Country:    Sri Lanka
Main faith:    Buddhist
Australian adults of Sri Lankan cultural origin:    56,675

Good Friday is a Sri Lankan national holiday, though almost 70% identify as Buddhist.  In practice, most Sri Lankans blend faith with ancient indigenous and astrological beliefs.  Easter tends to fall near Sinhalese New Year, at an important and fortuitous astrological time.  Like Easter, this harvest festival celebrates rebirth in the dawn of a New Year.  Sinhalese New Year devotions entail fasting, worship, special food and are closely associated with the Asian Koel (bird).

Country:    Iran
Main faith:    Muslim
Australian adults of Iranian cultural origin:    29,042

Around the time of Easter, Iranians are celebrating No Ruz.  With the literal meaning ‘new day’, No Ruz is a time of hope and rebirth, with observance rooted in the ancient Persian philosophy of Zoroastrianism.  At this time, modern Iranians do a lot of cleaning, repair broken items, repainting their homes and displaying freshly gathered spring flowers indoors.  No Ruz is typically celebrated by sharing a picnic or other activity with loved ones.

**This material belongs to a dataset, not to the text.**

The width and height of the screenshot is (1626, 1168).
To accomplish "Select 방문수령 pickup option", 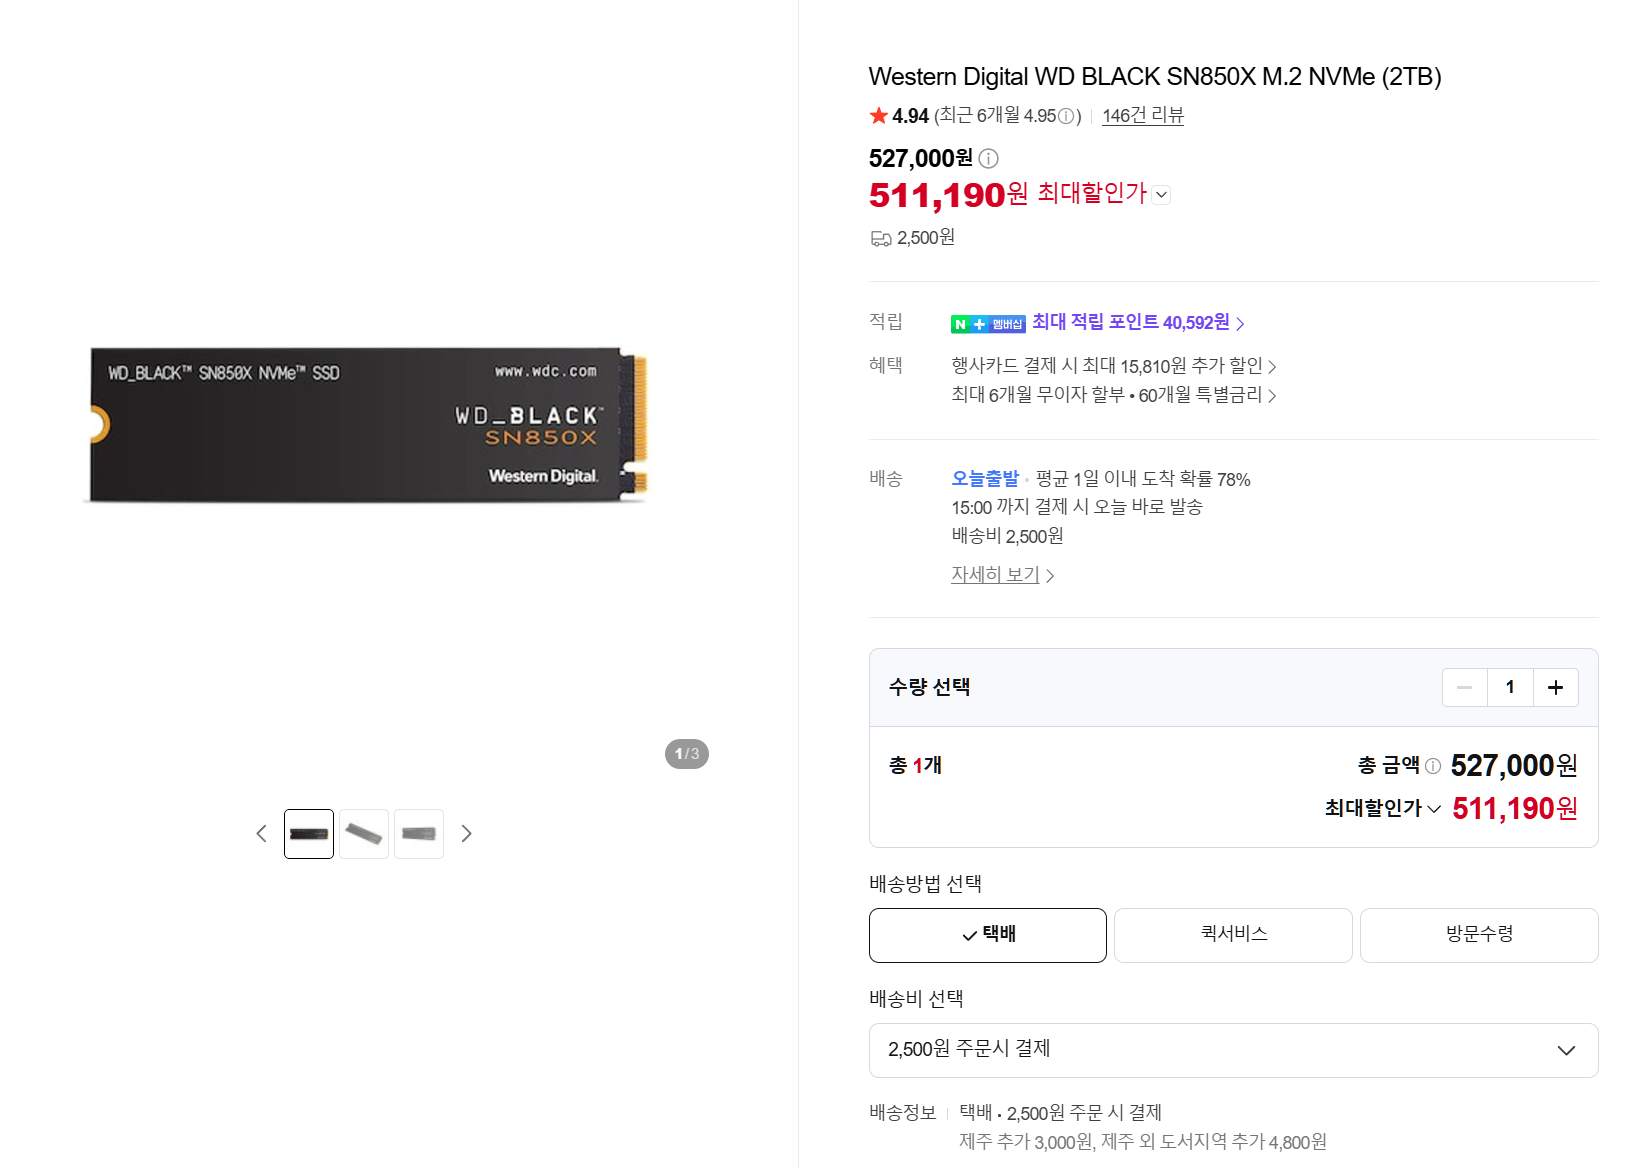I will click(x=1479, y=935).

Country:    Czech Republic
Main faith:    Unaffiliated
Australian adults of Slavic cultural origin:    22,775

Communism suppressed religion, so former eastern block nations are largely non-observant.  In the Czech Republic, Easter blends Christian festival and Pagan carnival.  Lasting two days, Sunday sees families feast on traditional meals of eggs and meat (lamb in particular) before folk tradition takes over.  On Red Monday, young men toss water and whip local girls with beribboned willow twigs.  In return, the girls make a gift of traditionally decorated eggs (kraslice).

Country:    Nepal
Main faith:    Hindu
Australian adults of Nepalese cultural origin:    22,977

If you thought the bonfire tradition was unique to Easter, think again.  The ancient Hindu spring festival of Holi occurs near Easter annually and begins with song, dance and a Holika bonfire.  Like Easter, Holi celebrates the triumph of good over evil and, after a time of devotion, culminates in festive colour and life.  People in the streets, parks, gardens and temples excitedly streak one another with every shade before sharing Holi delicacies, food and drink with family.

From the marking with ash with its close Hindu and Norse spiritual connections to rebirth and new life, Easter festivities have much in common with the rich cultural origins of modern Australia.  As you set out on that Easter hunt, it’s worth considering not only that the humble egg has been venerated since Ancient Egypt, but this is also a time for Australians to rejoice in our own-invention.  As the world’s most cohesive multicultural nation.